Where judgment goes too far is when we broadcast our thoughts the wrong way. For several years I’ve been contributing my writing and photography to a literary website. For years this site has had space for people to leave comments about others’ writing right after each story. Most people left rather innocuous and useless comments like, “Great job. Nice story. Loved your poem.” I however chose a more practical route, with comments like, “Question mark needs to be inside the quotes. That’s an adverb, not an adjective. You need a comma there, not a semicolon.” Practical and useful comments, in my opinion, are much more valuable than a comment like, “Great story.”
Other writers, not usually the author of the piece for which I had made the comments, were not happy with me. At first the response to my comments went like this: “Who are you to tell anyone how to write? To which I would reply, “I’ve taught English for over 20 years, and I probably know more about language and grammar than anyone you will ever meet. I’m not bragging. It’s just a fact.” To which they would reply with great hatred, spewing insults, accusations, profanity, and a lot of not-niceness. They would tell me that my comments were cruel and inappropriate. No matter how much I tried to show them that I very politely showed them their errors, their hatred had gone down a road of no return. It was like trying to argue with a staunch Right-wing Republican who accused you of liberalism in a debate, despite your record to the contrary, but he’s forced you to spend your allotted time defending against what did not exist. I dared and challenged any of them to show me one negative word directed toward any of those writers, but they had already convinced themselves that I was guilty and had no intention of proving themselves wrong. I had also made the assumption that writers on this particular website were going to eventually submit their work for higher publication, such as something in print, which is a little more prestigious than a website. If they submit their work, more precise grammar and language will definitely make a better presentation.

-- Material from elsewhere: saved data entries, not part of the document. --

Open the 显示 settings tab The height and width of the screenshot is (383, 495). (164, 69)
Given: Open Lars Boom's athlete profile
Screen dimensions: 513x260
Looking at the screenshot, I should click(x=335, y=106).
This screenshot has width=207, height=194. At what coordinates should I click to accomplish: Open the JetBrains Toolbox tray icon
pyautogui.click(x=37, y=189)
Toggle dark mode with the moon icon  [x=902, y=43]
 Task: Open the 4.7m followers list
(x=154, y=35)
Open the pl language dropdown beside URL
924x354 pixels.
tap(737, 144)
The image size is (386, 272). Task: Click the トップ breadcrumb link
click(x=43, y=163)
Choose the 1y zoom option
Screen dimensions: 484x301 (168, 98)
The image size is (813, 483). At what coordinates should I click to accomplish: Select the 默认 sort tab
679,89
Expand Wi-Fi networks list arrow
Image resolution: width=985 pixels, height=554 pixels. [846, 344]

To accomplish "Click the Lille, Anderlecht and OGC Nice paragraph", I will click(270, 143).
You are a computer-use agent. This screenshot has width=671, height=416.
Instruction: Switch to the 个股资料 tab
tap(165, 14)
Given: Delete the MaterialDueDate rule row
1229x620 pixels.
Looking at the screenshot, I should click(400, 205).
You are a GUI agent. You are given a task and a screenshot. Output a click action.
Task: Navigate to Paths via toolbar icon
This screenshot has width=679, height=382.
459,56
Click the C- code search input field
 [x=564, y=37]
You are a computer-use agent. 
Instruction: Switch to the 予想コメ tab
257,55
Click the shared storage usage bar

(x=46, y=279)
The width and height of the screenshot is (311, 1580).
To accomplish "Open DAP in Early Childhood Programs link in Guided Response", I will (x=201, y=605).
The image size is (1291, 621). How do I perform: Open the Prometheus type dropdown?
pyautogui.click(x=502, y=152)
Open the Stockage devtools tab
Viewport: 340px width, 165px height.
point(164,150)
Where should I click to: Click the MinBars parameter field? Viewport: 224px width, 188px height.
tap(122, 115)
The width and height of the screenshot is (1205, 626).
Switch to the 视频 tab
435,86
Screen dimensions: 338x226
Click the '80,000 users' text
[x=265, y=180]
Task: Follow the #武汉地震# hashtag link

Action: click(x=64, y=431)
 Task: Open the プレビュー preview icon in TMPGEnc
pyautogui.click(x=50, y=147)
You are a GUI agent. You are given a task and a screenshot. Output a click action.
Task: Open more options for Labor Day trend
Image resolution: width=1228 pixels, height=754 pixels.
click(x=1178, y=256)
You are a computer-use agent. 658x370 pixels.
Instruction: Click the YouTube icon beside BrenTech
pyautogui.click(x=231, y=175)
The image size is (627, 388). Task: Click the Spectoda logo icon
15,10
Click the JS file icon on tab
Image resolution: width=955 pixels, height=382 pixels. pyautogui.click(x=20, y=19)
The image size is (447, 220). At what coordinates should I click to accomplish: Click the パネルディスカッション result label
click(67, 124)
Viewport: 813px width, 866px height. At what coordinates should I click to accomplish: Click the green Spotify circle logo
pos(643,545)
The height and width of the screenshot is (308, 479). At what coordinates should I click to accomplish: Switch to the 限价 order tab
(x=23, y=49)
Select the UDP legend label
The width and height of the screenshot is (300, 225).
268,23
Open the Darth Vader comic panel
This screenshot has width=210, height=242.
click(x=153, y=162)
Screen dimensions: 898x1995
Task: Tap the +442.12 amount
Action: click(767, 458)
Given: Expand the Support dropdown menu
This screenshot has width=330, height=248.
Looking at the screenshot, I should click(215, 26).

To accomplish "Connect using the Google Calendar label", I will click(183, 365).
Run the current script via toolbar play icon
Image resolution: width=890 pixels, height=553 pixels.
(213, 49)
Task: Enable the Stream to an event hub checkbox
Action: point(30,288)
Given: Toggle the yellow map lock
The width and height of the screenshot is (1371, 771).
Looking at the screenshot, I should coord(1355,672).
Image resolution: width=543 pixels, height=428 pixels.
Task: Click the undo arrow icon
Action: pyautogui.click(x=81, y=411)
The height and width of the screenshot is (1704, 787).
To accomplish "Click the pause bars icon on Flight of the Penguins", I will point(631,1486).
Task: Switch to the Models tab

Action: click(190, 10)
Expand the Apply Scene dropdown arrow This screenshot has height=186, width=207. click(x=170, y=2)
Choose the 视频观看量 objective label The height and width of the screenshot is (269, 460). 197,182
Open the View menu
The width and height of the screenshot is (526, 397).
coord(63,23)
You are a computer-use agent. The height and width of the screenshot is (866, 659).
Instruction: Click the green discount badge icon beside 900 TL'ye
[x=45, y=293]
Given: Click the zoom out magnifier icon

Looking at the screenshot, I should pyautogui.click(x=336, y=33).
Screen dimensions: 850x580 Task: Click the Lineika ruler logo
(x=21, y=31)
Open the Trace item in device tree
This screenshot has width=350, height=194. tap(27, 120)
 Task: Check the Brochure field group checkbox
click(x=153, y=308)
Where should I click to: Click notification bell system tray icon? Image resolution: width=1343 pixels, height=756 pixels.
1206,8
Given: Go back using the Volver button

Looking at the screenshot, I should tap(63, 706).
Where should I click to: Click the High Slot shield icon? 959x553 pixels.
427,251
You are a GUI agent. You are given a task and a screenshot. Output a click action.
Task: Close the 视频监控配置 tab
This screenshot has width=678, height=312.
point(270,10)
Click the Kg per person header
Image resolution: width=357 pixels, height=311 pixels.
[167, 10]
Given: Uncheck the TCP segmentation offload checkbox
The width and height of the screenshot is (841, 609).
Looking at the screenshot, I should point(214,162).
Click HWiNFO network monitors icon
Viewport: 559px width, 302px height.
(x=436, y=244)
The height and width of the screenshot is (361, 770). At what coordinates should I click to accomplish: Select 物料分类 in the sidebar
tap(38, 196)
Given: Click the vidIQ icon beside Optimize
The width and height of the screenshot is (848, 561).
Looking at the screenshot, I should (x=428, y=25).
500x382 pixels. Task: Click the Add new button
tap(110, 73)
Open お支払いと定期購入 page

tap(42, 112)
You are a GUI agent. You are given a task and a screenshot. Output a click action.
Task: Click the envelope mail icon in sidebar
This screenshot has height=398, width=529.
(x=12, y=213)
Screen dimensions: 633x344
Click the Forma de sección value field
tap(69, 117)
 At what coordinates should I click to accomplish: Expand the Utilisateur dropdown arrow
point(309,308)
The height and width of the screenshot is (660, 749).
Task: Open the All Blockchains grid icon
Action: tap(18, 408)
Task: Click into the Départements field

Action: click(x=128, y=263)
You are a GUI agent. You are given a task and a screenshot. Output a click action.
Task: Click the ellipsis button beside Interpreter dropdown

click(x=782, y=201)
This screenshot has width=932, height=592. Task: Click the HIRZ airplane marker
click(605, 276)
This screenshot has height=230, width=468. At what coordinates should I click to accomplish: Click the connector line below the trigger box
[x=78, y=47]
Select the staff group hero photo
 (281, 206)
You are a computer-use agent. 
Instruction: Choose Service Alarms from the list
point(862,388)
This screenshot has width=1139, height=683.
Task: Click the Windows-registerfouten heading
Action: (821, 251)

Sometimes, like it or not, people – all of us – are wrong, and it is perfectly okay to point it out – politely. We don’t have to accept kids with “creative spelling,” and you are not entitled to your opinion when you misuse a semicolon. Wrong is sometimes wrong. You can invoke the “opinion” clause when you choose either “lightly” or “softly” to describe snowfall in a poem, but your opinion is meaningless when you incorrectly punctuate a compound sentence. I don’t hesitate to – politely – point out errors in one’s writing for two reasons. First, I want to protect them from someone who might read that writing and think, “Oh, does this writer know how to punctuate correctly?” Second, many people, including principals and superintendents, ask me to proofread their work. I’ll offer to show them not only the corrections but WHY I made those corrections. They show no interest, other than having a better essay. They don’t understand that if I show them the rules behind a particular error, then there’s a good chance they won’t make that error the next time.
At work recently I had a “disagreement” with someone who outranks me. She told me I was “defiant and sarcastic.” No I wasn’t. I was disagreeing. However, when one person outranks the other in a disagreement, you can end up being both right and unemployed.